Comparative Analysis of MLR, ANN, and ANFIS Models for Prediction of Field Capacity and Permanent Wilting Point for Bafra Plain Soils

Taşan S., Demir Y.

COMMUNICATIONS IN SOIL SCIENCE AND PLANT ANALYSIS, vol.51, no.5, pp.604-621, 2020 (SCI-Expanded) identifier identifier

  • Publication Type: Article / Article
  • Volume: 51 Issue: 5
  • Publication Date: 2020
  • Doi Number: 10.1080/00103624.2020.1729374
  • Journal Indexes: Science Citation Index Expanded (SCI-EXPANDED), Scopus, Academic Search Premier, PASCAL, Agricultural & Environmental Science Database, Aqualine, BIOSIS, CAB Abstracts, Chemical Abstracts Core, Chimica, Environment Index, Geobase, Pollution Abstracts, Veterinary Science Database
  • Page Numbers: pp.604-621
  • Keywords: Word, field capacity, permanent wilting point, multiple-linear regression, artificial neural network, adaptive neuro-fuzzy inference system, ARTIFICIAL NEURAL-NETWORK, PEDOTRANSFER FUNCTIONS, INFERENCE SYSTEM, HYDRAULIC-PROPERTIES, MULTIPLE-REGRESSION, WATER RETENTION, PLATEAU, MACHINE
  • Ondokuz Mayıs University Affiliated: Yes


Soil hydraulic parameters like moisture content at field capacity and permanent wilting point constitute significant input parameters of various biophysical models and agricultural practices (irrigation timing and amount of irrigation to be applied).
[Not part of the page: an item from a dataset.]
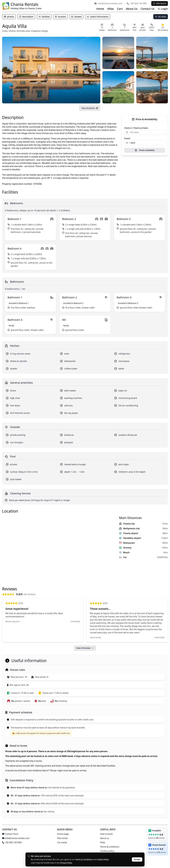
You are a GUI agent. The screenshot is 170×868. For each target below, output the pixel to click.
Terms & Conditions (84, 859)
In this study, the performance of three different methods (Multiple linear regression - MLR, Artificial Neural Network - ANN and Adaptive Neuro-Fuzzy Inference System - ANFIS) with different input parameters in prediction of field capacity and permanent wilting point from easily obtained soil characteristics were compared. Correlation analysis indicated that clay content, sand content, cation exchange capacity, CaCO3, and organic matter had significant correlations with FC and PWP (p < .01). Validation results revealed that the ANN model with the greatest R-2 and the lowest MAE and RMSE value exhibited better performance for prediction of FC and PWP than the MLR and ANFIS models. ANN model had R-2 = 0.83, MAE = 2.36% and RMSE = 3.30% for FC and R-2 = 0.81, MAE = 2.15%, RMSE = 2.89% for PWP in training dataset; R-2 = 0.80, MAE = 2.27%, RMSE = 3.12% for FC and R-2 = 0.83, MAE = 1.84%, RMSE = 2.40% for PWP in testing dataset. Also, Bayesian Regularization (BR) algorithm exhibited better performance for both FC and PWP than the other training algorithms.